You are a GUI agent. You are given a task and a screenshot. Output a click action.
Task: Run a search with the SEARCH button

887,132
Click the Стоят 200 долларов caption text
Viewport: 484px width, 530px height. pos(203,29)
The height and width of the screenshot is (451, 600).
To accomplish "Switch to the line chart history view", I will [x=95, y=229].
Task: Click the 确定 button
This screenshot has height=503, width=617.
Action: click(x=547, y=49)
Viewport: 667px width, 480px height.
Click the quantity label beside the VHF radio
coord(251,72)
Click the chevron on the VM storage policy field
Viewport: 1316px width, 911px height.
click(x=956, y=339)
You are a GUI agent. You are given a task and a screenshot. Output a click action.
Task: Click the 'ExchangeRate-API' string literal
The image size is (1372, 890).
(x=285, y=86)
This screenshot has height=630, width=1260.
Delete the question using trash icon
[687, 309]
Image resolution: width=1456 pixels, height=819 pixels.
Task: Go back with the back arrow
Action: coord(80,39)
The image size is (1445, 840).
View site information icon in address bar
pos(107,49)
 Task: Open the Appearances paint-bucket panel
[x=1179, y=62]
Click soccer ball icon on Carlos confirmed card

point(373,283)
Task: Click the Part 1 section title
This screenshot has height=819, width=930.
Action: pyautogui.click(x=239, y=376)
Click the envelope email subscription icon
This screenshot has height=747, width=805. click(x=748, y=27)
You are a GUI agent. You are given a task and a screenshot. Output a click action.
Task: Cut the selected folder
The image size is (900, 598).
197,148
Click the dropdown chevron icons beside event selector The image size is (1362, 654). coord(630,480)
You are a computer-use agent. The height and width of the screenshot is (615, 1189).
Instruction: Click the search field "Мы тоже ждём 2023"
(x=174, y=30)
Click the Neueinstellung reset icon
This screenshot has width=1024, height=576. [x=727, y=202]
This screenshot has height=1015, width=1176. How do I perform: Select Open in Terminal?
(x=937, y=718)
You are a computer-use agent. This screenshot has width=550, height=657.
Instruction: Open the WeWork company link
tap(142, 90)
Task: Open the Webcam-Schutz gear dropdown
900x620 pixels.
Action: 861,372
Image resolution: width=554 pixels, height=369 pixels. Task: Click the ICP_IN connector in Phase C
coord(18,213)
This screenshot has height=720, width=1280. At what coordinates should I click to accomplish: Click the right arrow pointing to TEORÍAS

■ ■ ■ ■

Copy the entire listing above line for line, with no changes.

**FULL SOLUTION:**
You are a GUI agent. You are given a task and a screenshot. Output a click action.
Task: Run a search with the SEARCH button

887,132
Click the Стоят 200 долларов caption text
Viewport: 484px width, 530px height. pos(203,29)
The height and width of the screenshot is (451, 600).
To accomplish "Switch to the line chart history view", I will [x=95, y=229].
Task: Click the 确定 button
This screenshot has height=503, width=617.
Action: click(x=547, y=49)
Viewport: 667px width, 480px height.
Click the quantity label beside the VHF radio
coord(251,72)
Click the chevron on the VM storage policy field
Viewport: 1316px width, 911px height.
click(x=956, y=339)
You are a GUI agent. You are given a task and a screenshot. Output a click action.
Task: Click the 'ExchangeRate-API' string literal
The image size is (1372, 890).
(x=285, y=86)
This screenshot has height=630, width=1260.
Delete the question using trash icon
[687, 309]
Image resolution: width=1456 pixels, height=819 pixels.
Task: Go back with the back arrow
Action: coord(80,39)
The image size is (1445, 840).
View site information icon in address bar
pos(107,49)
 Task: Open the Appearances paint-bucket panel
[x=1179, y=62]
Click soccer ball icon on Carlos confirmed card

point(373,283)
Task: Click the Part 1 section title
This screenshot has height=819, width=930.
Action: pyautogui.click(x=239, y=376)
Click the envelope email subscription icon
This screenshot has height=747, width=805. click(x=748, y=27)
You are a GUI agent. You are given a task and a screenshot. Output a click action.
Task: Cut the selected folder
The image size is (900, 598).
197,148
Click the dropdown chevron icons beside event selector The image size is (1362, 654). coord(630,480)
You are a computer-use agent. The height and width of the screenshot is (615, 1189).
Instruction: Click the search field "Мы тоже ждём 2023"
(x=174, y=30)
Click the Neueinstellung reset icon
This screenshot has width=1024, height=576. [x=727, y=202]
This screenshot has height=1015, width=1176. How do I perform: Select Open in Terminal?
(x=937, y=718)
You are a computer-use agent. This screenshot has width=550, height=657.
Instruction: Open the WeWork company link
tap(142, 90)
Task: Open the Webcam-Schutz gear dropdown
900x620 pixels.
Action: 861,372
Image resolution: width=554 pixels, height=369 pixels. Task: Click the ICP_IN connector in Phase C
coord(18,213)
This screenshot has height=720, width=1280. At what coordinates should I click to accomplish: Click the right arrow pointing to TEORÍAS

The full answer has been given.